Text excerpt section start
Week 1 Flashcards
Define developmental psychology
The scientific study of the changes humans go through from conception onwards.
All aspects of human development: biology, cognition, emotion, morality, social, intellectual, language.
Why study child development?
- Basic scientific understanding
- Understanding human nature
- Caring for children
- Social policy and practice
- Psychological literacy
If we can monitor child development we can track developmental milestones and understand expectations of a child at a particular stage of development. This can be useful for determining whether a child’s development is considered to be typical or atypical and give appropriate support. In terms of education, it is important to know the abilities of children to target learning and encouraging healthy development.
What are baby biographies?
Case studies on babies
How was development studied in the past?
• Piaget’s 3 children
• Darwin “Biographical Sketch of
an Infant” (1877) based on his son William Erasmus Darwin
• Skinner “Baby in a Box” (1959)
+ Detailed first hand accounts
- subjective and unsystematic (choose what to record)
- retrospective
- limited reliability and external validity
How is development studied now?
- Cross-sectional studies
- Longitudinal studies (e.g., ALSPAC)
- Experiments
- Observations
- Interventions
- Surveys
What is the ALSPAC
Avon Longitudinal Study of Parents and Children setup by the university of Bristol which has tracked parents and their children from birth with many follow up surveys with an initial sample size of 14,138. This longitudinal programme is similar to those done in the US (Early Childhood Longitudinal Program) which had 5 follow-ups to 2007-2008, ages 6-7 with an initial sample size of 14,000 and New Zealand (Dunedin Multidisciplinary Health and Development Study) which had follow-ups aged 3, 5, 7, 9, 11, 13, 15, 18, 21, 26, 32 and 38 years; next at 44-45.
What is a cross-sectional design study?
A cross-sectional study involves looking at data from a population at one specific point in time. The participants in this type of study are selected based on particular variables of interest.
What is a longitudinal study?
A longitudinal study (or longitudinal survey, or panel study) is a research design that involves repeated observations of the same variables (e.g., people) over short or long periods of time (i.e., uses longitudinal data).
How do we study development?
- Cross-sectional studies
- Longitudinal studies (e.g., ALSPAC)
- Experiments
- Observations
- Interventions
- Surveys
Outline some of the problems with studying children
- Few longitudinal studies: correlation not causation
- What can children report? - age a big factor
- Use of parents: self-reporting bias
- Ethical issues - BPS has rigid procedures
Given that infants cannot speak how can we study them?
▪ Looking ▪ Reaching ▪ Turning ▪ Sucking ▪ Facial expression ▪ Need to understand their capabilities (innate)
What are reflexes?
Text excerpt section end
**Problems and tasks:**
(A) Rewrite the developmental psychology flashcards starting at "A longitudinal study (or" and ending at "we study them?", with "Ethical issues" changed to "Ethical concerns".
(B) Write the next part of the developmental psychology flashcards, picking up after their final line.
The data that comes next is separate material, unrelated to the developmental psychology flashcards.
Data extract section start
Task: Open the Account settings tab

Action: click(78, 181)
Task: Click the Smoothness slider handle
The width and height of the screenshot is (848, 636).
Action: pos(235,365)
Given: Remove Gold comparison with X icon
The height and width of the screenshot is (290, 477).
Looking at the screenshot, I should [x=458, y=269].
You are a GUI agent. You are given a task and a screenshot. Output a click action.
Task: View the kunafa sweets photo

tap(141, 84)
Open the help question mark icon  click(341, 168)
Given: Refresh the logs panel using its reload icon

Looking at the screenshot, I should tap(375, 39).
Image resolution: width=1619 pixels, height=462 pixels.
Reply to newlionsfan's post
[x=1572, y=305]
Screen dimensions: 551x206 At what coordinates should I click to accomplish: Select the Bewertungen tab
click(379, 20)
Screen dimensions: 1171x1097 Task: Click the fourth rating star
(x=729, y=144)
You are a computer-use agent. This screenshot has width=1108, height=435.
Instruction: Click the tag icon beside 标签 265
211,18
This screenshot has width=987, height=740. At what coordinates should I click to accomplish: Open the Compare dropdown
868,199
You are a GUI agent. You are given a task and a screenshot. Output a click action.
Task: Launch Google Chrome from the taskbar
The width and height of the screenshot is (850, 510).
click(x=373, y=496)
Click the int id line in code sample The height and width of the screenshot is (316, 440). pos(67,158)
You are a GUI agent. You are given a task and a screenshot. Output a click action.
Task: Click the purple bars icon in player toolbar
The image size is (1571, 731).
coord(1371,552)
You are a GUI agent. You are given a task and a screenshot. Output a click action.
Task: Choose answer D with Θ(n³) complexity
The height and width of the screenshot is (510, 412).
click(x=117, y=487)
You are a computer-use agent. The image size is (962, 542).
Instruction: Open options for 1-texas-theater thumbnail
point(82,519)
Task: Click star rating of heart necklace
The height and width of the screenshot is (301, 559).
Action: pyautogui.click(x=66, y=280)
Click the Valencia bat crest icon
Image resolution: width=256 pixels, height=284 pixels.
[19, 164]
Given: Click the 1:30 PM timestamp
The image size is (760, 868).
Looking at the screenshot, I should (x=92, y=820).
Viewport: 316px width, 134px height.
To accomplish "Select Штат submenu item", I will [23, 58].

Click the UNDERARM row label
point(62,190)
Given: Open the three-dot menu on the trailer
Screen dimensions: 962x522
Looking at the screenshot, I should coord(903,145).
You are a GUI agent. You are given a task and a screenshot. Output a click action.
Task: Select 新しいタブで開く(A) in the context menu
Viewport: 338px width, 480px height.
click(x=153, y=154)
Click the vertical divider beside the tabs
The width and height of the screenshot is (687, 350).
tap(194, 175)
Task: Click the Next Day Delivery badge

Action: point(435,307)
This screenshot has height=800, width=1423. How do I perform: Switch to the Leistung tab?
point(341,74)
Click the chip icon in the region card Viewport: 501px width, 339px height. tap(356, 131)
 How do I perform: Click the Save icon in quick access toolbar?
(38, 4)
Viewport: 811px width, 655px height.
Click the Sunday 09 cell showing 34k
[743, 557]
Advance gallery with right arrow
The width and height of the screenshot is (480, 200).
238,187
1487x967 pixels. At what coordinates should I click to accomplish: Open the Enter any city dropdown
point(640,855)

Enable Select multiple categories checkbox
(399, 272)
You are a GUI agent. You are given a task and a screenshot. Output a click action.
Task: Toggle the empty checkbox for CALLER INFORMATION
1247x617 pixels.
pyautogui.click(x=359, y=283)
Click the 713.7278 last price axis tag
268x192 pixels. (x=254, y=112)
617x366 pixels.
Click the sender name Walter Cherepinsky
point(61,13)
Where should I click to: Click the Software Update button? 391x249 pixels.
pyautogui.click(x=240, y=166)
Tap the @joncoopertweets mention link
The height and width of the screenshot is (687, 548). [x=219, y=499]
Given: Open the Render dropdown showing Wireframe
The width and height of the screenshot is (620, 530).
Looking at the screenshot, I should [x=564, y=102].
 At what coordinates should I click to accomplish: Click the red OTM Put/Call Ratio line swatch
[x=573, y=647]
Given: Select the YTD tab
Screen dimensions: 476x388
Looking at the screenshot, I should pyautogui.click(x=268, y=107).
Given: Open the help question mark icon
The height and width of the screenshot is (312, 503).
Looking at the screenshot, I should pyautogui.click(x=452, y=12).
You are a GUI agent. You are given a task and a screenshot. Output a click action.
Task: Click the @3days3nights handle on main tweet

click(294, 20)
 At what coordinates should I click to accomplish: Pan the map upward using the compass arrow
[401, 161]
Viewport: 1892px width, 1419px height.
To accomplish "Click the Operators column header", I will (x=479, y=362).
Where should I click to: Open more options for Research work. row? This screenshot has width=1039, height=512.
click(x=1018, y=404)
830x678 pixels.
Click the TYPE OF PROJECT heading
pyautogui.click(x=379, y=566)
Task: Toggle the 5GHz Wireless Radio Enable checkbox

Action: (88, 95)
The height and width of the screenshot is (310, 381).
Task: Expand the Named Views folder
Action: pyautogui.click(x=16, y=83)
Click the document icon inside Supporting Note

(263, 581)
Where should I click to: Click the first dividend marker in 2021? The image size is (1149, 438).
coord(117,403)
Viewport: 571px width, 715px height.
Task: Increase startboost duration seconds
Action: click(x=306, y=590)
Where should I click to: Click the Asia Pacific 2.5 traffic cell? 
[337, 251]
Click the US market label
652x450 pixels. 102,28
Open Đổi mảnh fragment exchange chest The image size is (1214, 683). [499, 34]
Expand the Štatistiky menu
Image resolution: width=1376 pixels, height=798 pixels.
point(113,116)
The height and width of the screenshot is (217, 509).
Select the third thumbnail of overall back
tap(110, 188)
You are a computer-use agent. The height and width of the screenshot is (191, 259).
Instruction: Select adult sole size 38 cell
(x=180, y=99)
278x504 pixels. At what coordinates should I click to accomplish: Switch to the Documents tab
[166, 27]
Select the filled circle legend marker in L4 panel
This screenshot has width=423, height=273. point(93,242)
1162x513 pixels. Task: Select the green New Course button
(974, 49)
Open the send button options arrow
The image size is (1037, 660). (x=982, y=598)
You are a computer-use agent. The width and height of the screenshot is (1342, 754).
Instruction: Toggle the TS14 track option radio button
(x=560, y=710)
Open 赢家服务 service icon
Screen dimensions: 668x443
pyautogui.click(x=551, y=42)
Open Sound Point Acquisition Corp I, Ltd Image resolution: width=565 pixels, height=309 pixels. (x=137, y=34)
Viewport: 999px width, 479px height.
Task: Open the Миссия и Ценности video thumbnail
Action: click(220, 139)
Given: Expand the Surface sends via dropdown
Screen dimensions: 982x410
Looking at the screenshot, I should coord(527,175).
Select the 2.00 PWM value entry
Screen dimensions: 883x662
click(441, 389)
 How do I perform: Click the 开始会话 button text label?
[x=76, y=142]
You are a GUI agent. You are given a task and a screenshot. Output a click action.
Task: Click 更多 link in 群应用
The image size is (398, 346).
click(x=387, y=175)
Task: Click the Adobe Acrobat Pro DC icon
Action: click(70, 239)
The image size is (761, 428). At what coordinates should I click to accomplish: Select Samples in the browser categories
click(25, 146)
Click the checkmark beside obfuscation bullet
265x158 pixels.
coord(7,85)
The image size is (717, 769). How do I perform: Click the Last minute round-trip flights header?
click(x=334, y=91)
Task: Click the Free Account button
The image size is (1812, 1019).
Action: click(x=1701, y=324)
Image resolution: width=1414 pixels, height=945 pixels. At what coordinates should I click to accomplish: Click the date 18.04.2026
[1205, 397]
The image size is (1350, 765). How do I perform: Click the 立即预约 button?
Data extract section end
**Results by task:**
(A)
A longitudinal study (or longitudinal survey, or panel study) is a research design that involves repeated observations of the same variables (e.g., people) over short or long periods of time (i.e., uses longitudinal data).
How do we study development?
- Cross-sectional studies
- Longitudinal studies (e.g., ALSPAC)
- Experiments
- Observations
- Interventions
- Surveys
Outline some of the problems with studying children
- Few longitudinal studies: correlation not causation
- What can children report? - age a big factor
- Use of parents: self-reporting bias
- Ethical concerns - BPS has rigid procedures
Given that infants cannot speak how can we study them?

(B)
Automatic responses triggered by specific, relatively localised stimuli. These reflexes form the basis for later motor skills
▪ Innate
▪ Automatic
▪ Survival function
▪ Basis for further development - reflexes tested and persistence checked by health visitors to establish if an infant is healthy
▪ Nervous system
Detail infants reflexes and their age of disappearance
Eye blink - Permanent
Rooting (if you stroke cheek they turn to the side stroked, find a nipple and feed) - stops after 3 weeks, important for early feeding
Sucking - Permanent
Swimming - 4-6 months
Moro (a.k.a. startle reflex, may involve the infant suddenly splaying their arms and moving their legs before bringing their arms in front of their body) - 6 months
Palmar grasp (when an object is placed in an infant’s hand and the palm of the child is stroked, the fingers will close reflexively, as the object is grasped via palmar grasp. The grip is strong but unpredictable; though it may be able to support the child’s weight, they may also release their grip suddenly and without warning. The reverse motion can be induced by stroking the back or side of the hand.) - 3-4 months
Tonic neck (When a baby’s head is turned to one side, the arm on that side stretches out and the opposite arm bends up at the elbow. This is often called the fencing position or galant reflex) - 4 months
Stepping - 2 months
Babinski - (occurs after the sole of the foot has been firmly stroked. The big toe then moves upward or toward the top surface of the foot. The other toes fan out.) - 8-12 months
Reflexes vary in utility. Some reflexes hold a survival value (e.g., the rooting reflex, which helps a breastfed infant find the mother’s nipple). Babies display the rooting reflex only when they are hungry and touched by another person, not when they touch themselves. There are a few reflexes that likely assisted in the survival of babies during human evolutionary past (e.g., the Moro reflex). Other reflexes such as sucking and grabbing help establish gratifying interaction between parents and infants. They can encourage a parent to respond with love and affection, and to feed their child more competently. In addition, it helps parents to comfort their infant while allowing the baby to control distress and the amount of stimulation they receive.
Describe the preferential looking chamber
Robert L. Fantz (1925-1981) was a developmental psychologist who launched several studies on infant perception including the preferential looking paradigm. Fantz introduced this paradigm in 1961 while working at the Case Western Reserve University. The preferential looking paradigm is used in studies of infants regarding cognitive development and categorisation. Fantz’s study showed that infants looked at patterned images longer than uniform images. He later built upon his study in 1964 to include habituation situations. These situations exhibited an infants preference for new or unusual stimuli.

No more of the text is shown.